Mister, dalle voci che circolano nell’ambiente, sei a rischio esonero?
«Si, purtroppo è il destino di chi allena una squadra di calcio e da quando sono a Maristella, questo è il periodo più buio e difficile».
Cosa vi manca ancora secondo te?
«Niente. Dal 22 dicembre, quando sono tornato, ad oggi, ho cercato di lavorare sulla testa dei ragazzi. Avevo chiesto almeno un mese di tempo per ricostruire il gruppo, visto che abbiamo cambiato tanto, ma siamo anche in un periodo proprio nero, visto che in tre partite abbiamo perso atri due giocatori per fratture (Bartoli e Soddu, e non dimentico Andrea Gnani in precedenza) e poi dobbiamo recuperare gli infortunati, come Doppiu, Melone ed il rientrante Secchi».
Cosa ti aspetti domenica contro il Pozzomaggiore?
«Tanto. Chiederò ai miei calciatori di giocarsi la partita della vita, ma come tutte le altre.
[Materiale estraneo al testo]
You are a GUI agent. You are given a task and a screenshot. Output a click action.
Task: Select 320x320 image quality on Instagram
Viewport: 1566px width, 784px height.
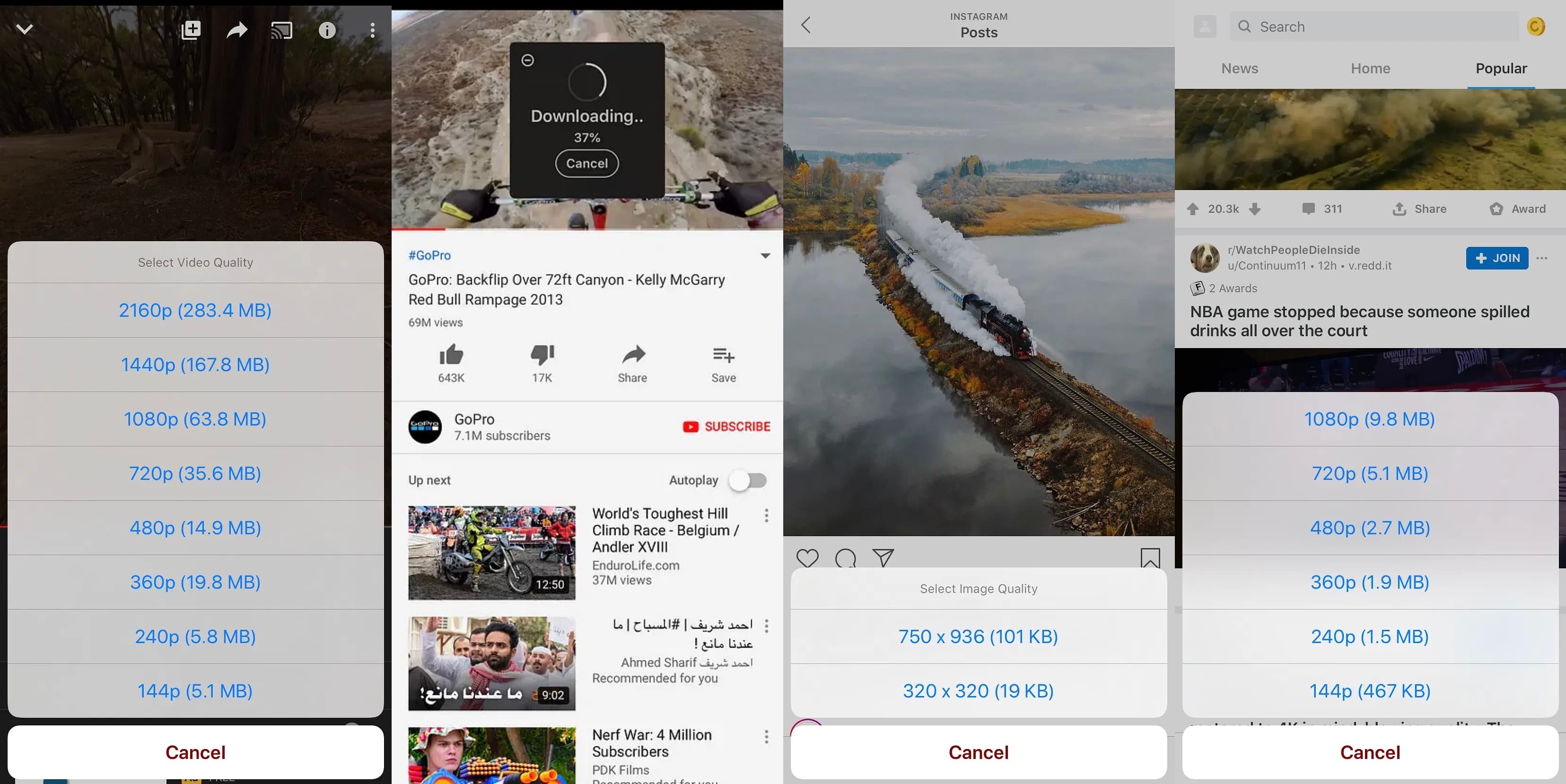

Ma soprattutto per loro, che non meritano questa situazione e questa classifica bugiarda».
Gli chiederai anche di giocarla per te?
«No, mai. Loro devono scendere in campo per loro stessi. Io sono stracontento di aver fatto dieci anni splendidi in questa società, ho trovato ragazzi magnifici in tutti i sensi. Solo io so quello che ho fatto qua, con tanta passione e cuore. E lo sanno anche questi ragazzi, di ieri e di oggi, che lo stanno facendo da tanto tempo e anni anche loro».
Però ti sento ovviamente triste?
«Normale, visto che in questa società e con questi ragazzi, come Doppiu, Melone, Piras, Sechi, abbiamo vinto un campionato di Terza Categoria ed ho condiviso tanto. Ma sono anche consapevole che quel gruppo della vittoria non esiste quasi più. Credo che questo gruppo possa diventare più forte, solo se credono nel loro potenziale. Essere in bilico mi da noia e rabbia, ma anche più voglia».
Cosa pensi della protesta di un vostro tifoso, due domeniche fa in casa?
«Credo che gridare per tante volte la parola “vergogna” nei confronti di questi ragazzi non sia stato giusto e giustificabile. Se qualcuno deve dire qualcosa, criticare, insultare e dare della “vergogna” a qualcuno, diano tutto addosso alla persona di Angelo Bardini, ma non a questi ragazzi o allo staff. Non lo permetto».
Ora aspettiate domenica e sperate…
«Credo ancora in un piccolo e grande miracolo in questa borgata. Io non mollo, sono sereno e convinto che questi ragazzi non mi tradiranno mai sotto tanti aspetti. Anche se qualcuno mi vuole via, io andrò via solo per i ragazzi e se serve a loro per dargli una scossa per la salvezza».
Se andasse male domenica, quali potrebbero essere i tuoi sostituti?
«Non lo so. So qualche nome, ma se sarà cosi lo dirà il presidente. Per ora mi siedo ancora in quella panchina, poi vedremo alle 17 di domenica. Ora aspetto il mio miglior “talismano salvezza”, in questi due anni ha fatto i gol decisivi contro Frassati e Campanedda e si chiama Gianmario Piras. E non c’e due senza tre, spero».